◆ WAS VERLANGT WIRD: Gib die Datensätze vom Anfang an Zeile für Zeile unverändert wieder und hör nach der Zeile auf, die „will [357, 23].“ enthält.

◆ AUSZUG AUS DATENSÄTZEN:
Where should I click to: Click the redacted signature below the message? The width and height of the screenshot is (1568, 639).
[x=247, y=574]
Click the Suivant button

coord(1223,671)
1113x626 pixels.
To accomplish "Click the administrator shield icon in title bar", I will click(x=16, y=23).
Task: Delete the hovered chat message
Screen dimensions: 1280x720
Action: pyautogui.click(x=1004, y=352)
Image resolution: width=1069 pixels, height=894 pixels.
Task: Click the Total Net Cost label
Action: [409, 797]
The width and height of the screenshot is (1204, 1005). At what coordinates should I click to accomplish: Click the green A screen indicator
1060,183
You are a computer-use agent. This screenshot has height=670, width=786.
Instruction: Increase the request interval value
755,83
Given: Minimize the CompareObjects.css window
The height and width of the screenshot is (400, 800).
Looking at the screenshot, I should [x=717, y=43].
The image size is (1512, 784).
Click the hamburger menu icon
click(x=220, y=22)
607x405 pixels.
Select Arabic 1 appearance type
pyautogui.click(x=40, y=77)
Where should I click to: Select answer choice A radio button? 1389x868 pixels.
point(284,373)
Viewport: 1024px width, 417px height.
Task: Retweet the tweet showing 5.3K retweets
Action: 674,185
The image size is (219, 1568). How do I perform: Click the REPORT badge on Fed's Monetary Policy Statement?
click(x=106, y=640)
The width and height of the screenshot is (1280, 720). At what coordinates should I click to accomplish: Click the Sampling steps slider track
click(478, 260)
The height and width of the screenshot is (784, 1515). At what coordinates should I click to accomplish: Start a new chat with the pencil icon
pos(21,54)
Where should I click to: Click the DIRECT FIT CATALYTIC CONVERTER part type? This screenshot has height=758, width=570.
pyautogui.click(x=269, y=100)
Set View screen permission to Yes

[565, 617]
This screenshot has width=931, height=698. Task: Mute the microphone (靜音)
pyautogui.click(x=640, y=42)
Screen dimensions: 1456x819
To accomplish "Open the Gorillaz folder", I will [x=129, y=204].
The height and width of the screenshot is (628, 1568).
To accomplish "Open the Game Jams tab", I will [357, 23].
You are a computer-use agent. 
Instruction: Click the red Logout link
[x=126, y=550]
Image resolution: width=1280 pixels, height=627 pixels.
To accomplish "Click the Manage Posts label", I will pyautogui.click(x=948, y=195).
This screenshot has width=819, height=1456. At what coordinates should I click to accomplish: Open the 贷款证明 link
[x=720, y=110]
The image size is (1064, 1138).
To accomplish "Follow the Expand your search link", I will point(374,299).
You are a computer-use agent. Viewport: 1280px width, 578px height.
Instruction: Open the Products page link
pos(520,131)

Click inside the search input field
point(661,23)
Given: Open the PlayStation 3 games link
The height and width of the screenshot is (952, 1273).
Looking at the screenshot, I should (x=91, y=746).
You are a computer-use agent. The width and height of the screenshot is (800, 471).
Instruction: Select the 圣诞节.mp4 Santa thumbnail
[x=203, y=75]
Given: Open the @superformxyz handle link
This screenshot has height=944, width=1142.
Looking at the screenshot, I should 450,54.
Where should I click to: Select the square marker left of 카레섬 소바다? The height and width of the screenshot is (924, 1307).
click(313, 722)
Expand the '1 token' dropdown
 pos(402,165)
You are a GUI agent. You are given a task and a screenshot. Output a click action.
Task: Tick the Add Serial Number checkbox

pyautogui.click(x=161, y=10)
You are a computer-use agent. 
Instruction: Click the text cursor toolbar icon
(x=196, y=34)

◆ LÖSUNG DER ÜBUNG:
Where should I click to: Click the redacted signature below the message? The width and height of the screenshot is (1568, 639).
[x=247, y=574]
Click the Suivant button

coord(1223,671)
1113x626 pixels.
To accomplish "Click the administrator shield icon in title bar", I will click(x=16, y=23).
Task: Delete the hovered chat message
Screen dimensions: 1280x720
Action: pyautogui.click(x=1004, y=352)
Image resolution: width=1069 pixels, height=894 pixels.
Task: Click the Total Net Cost label
Action: [409, 797]
The width and height of the screenshot is (1204, 1005). At what coordinates should I click to accomplish: Click the green A screen indicator
1060,183
You are a computer-use agent. This screenshot has height=670, width=786.
Instruction: Increase the request interval value
755,83
Given: Minimize the CompareObjects.css window
The height and width of the screenshot is (400, 800).
Looking at the screenshot, I should [x=717, y=43].
The image size is (1512, 784).
Click the hamburger menu icon
click(x=220, y=22)
607x405 pixels.
Select Arabic 1 appearance type
pyautogui.click(x=40, y=77)
Where should I click to: Select answer choice A radio button? 1389x868 pixels.
point(284,373)
Viewport: 1024px width, 417px height.
Task: Retweet the tweet showing 5.3K retweets
Action: 674,185
The image size is (219, 1568). How do I perform: Click the REPORT badge on Fed's Monetary Policy Statement?
click(x=106, y=640)
The width and height of the screenshot is (1280, 720). At what coordinates should I click to accomplish: Click the Sampling steps slider track
click(478, 260)
The height and width of the screenshot is (784, 1515). At what coordinates should I click to accomplish: Start a new chat with the pencil icon
pos(21,54)
Where should I click to: Click the DIRECT FIT CATALYTIC CONVERTER part type? This screenshot has height=758, width=570.
pyautogui.click(x=269, y=100)
Set View screen permission to Yes

[565, 617]
This screenshot has width=931, height=698. Task: Mute the microphone (靜音)
pyautogui.click(x=640, y=42)
Screen dimensions: 1456x819
To accomplish "Open the Gorillaz folder", I will [x=129, y=204].
The height and width of the screenshot is (628, 1568).
To accomplish "Open the Game Jams tab", I will [357, 23].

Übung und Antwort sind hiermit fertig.